TEXTABSCHNITT =

"""

Mit Erfolg: Im Jahr 2016 importierte Russland Lebensmittel im Wert von knapp 20 Milliarden Euro und damit rund fünf Prozent weniger als sechs Jahre zuvor. Der Gesamtimport lag 2016 bei rund 155,6 Milliarden Euro, 2015 bei knapp 157 Milliarden Euro.

Gegenüber russischen Bauernverbänden lobte Putin diese Entwicklung vor zwei Wochen während eines Treffens in Krasnodar. Außerdem sagte er, dass die technische Entwicklung in den meisten Agrarbereichen mittlerweile vergleichbar mit der in anderer Staaten sei. Auch stehe das Landwirtschaftsministerium in einem engen Technologieaustausch mit ausländischen Unternehmen und strebe einen Aufbau langfristiger Geschäftsbeziehungen an.

"""

ZU ERLEDIGENDE AUFGABE = Wie geht der Text über Russlands Lebensmittelimporte und Putins Lob für die Landwirtschaft nach seinem letzten Satz weiter? Schreiben Sie die Fortsetzung.

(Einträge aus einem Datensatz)
"""

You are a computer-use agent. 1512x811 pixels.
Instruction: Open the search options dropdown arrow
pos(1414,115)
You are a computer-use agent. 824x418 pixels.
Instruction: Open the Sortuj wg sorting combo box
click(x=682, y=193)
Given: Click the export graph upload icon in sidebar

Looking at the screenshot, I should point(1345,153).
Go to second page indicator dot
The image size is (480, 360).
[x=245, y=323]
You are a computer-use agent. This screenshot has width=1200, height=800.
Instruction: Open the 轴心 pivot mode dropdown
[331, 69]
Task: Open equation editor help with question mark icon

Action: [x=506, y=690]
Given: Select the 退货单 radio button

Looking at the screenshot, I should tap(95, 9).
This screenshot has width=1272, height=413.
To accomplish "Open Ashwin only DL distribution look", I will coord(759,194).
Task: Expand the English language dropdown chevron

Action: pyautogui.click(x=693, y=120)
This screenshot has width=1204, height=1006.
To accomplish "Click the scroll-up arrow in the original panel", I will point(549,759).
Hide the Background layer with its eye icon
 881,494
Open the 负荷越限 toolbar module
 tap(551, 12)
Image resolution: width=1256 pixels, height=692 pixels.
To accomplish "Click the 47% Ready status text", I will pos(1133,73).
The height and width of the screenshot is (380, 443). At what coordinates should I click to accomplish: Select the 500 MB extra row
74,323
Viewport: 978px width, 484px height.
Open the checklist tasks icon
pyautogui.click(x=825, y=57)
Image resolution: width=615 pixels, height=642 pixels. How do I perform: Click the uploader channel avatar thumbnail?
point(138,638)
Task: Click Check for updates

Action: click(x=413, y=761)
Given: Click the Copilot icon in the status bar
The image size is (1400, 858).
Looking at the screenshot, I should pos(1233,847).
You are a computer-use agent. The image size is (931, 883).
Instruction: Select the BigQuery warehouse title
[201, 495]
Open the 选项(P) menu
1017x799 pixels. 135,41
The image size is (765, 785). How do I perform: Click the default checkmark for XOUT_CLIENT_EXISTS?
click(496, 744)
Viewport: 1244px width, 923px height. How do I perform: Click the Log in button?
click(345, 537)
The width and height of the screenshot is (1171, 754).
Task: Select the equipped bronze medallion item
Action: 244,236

"""

IHRE ANTWORT =
In der Kaukasusregion rund um Krasnodar betreibt das Landwirtschaftsunternehmen AFG National Group (AFG) seit 2015 auf Anweisung der Regierung eine Apfelplantage. Russland ist weltweit der größte Importeur von Äpfeln. Geliefert bekommt es die Früchte vorwiegend aus den USA, China, Italien und Polen. Um den Bedarf an Red Delizious, Gala und Granny Smith künftig aus eigenem Anbau zu decken, beauftragte der Staat die AFG vor drei Jahren, statt Äpfeln 143.000 ein- bis zweijährige Bäume aus italienischen Baumschulen zu kaufen und eine eigene Plantage aufzubauen. Die AFG ist ein halbstaatliches Unternehmen und wurde 2006 in Moskau zum Anbau von Reis in der Kaukasusregion gegründet. Die Reisterrassen wurden zu Obstplantagen umgewandelt. Im vergangenen Jahr produzierte die AFG rund 8.000 Tonnen Äpfel und lag damit erstmals mit seinem Ernteergebnis über dem Wert der zusätzlich importierten Äpfel (7.000 Tonnen). Im Jahr 2015 importierte Russland 9.000 Tonnen und produzierte 6.000 Tonnen aus eigenem Anbau.

Profit aus dem staatlichen Landwirtschaftsprogramm zieht nicht nur die russische Regierung, sondern auch Firmen aus Europa und den USA. Um den Anbau von Gemüse und Obst in Russland zu ermöglichen, setzen Bauern und Agrarbetriebe vermehrt auf Pflanzenzucht in Treibhäusern. Geliefert werden diese unter anderem von der schwedischen DeLaval Gruppe, der deutschen Big Dutchman International und von den niederländischen Firmen Certhon und der Kubo Gruppe.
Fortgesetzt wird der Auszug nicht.